Неуловимая подача - Лиз Томфорд
Сняв бейсболку, я даю себе передышку между подачами, проводя большим пальцем по маленькой фотографии Макса, которую храню под внутренней лентой.
Трэвис требует слоубол[17], но я от него отмахиваюсь. Мне повезло, что этот парень не видел мои последние слоуболы. Я не собираюсь снова рисковать.
Два аута, и до третьего осталось две подачи. В седьмом иннинге[18] мы проигрываем «Майами» со счетом 3:1. Эта серия вывела меня из себя. Я потерял концентрацию и сделал подачу прямо в лузу отбивающего[19], где игрок «Майами» со второй базы послал мяч в полет на трибуны за правой стороной поля.
К счастью, на базах не было других игроков, но это последний раз, когда я думаю о Миллер, мать ее, Монтгомери, пока я на поле.
Это ее первый вечер с Максом, и, судя по нашей с ней встрече сегодня утром, он же будет и последним. Она обязательно облажается.
Трэвис, мой кетчер[20], меняет подачу, давая мне то, что я хочу, – четырехшовный фастбол[21]. Мне нужно закончить этот иннинг. Никаких лишних игроков на базах, никакого дополнительного времени на прохождение последовательности подачи. Только вверх и вниз. Три выхода на биту[22]. Три аута[23].

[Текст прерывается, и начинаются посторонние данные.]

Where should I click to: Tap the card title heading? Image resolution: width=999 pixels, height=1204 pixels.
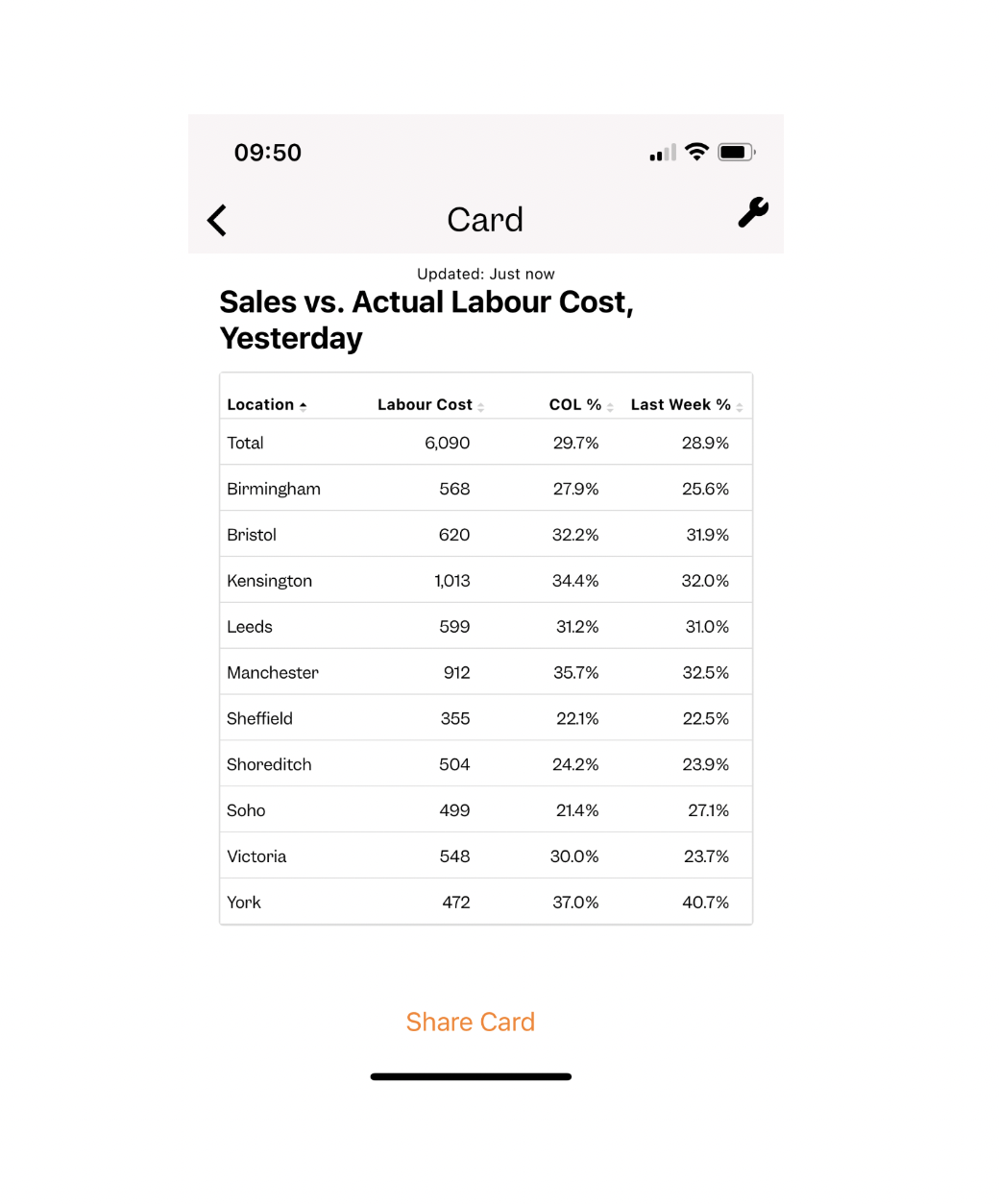(x=426, y=320)
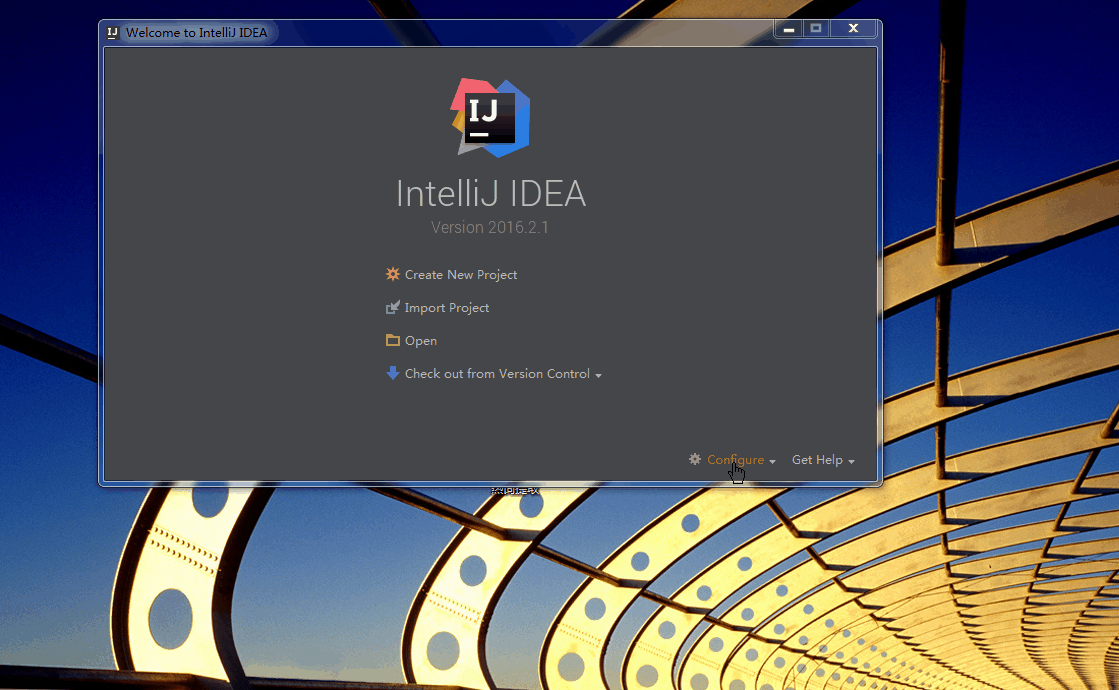Select the Import Project text link
The image size is (1119, 690).
click(447, 308)
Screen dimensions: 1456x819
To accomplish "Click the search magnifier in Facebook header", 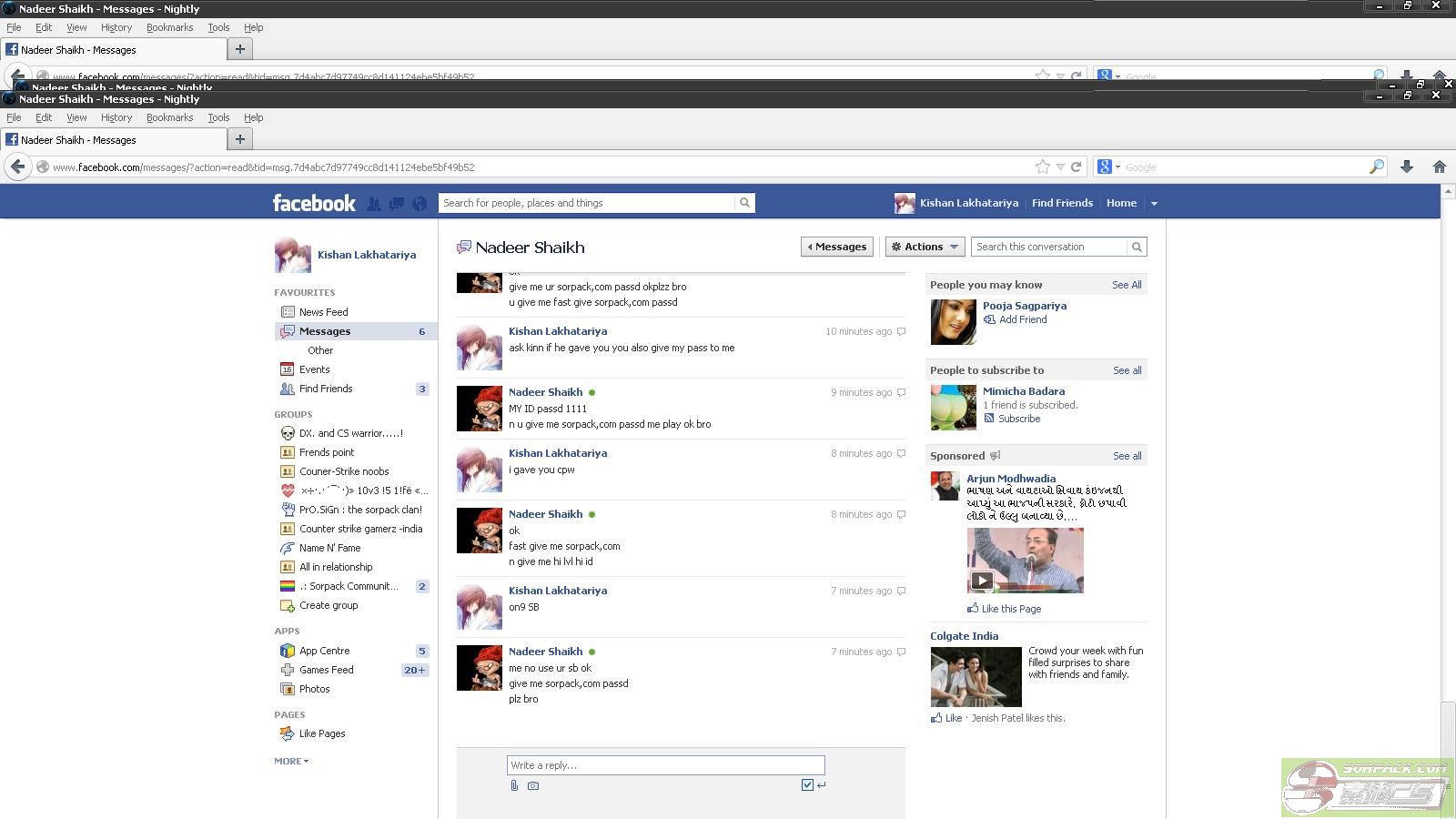I will [x=744, y=203].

Кивнув ему, я выпрямляюсь и кладу пальцы в перчатке на шнуровку мяча. Делаю глубокий вдох и использую всю сноровку, посылая фастбол вверх. Достаточно высоко и далеко, чтобы отбивающий замахнулся и промахнулся, заработав мне второй удар.
Он зол на себя, и мне это нравится. Я вижу его разочарование даже с питчерской горки[24]. Трэвис дает мне следующую подачу, и я знаю, что он будет по-настоящему зол, когда я нанесу последний удар по слайдеру[25].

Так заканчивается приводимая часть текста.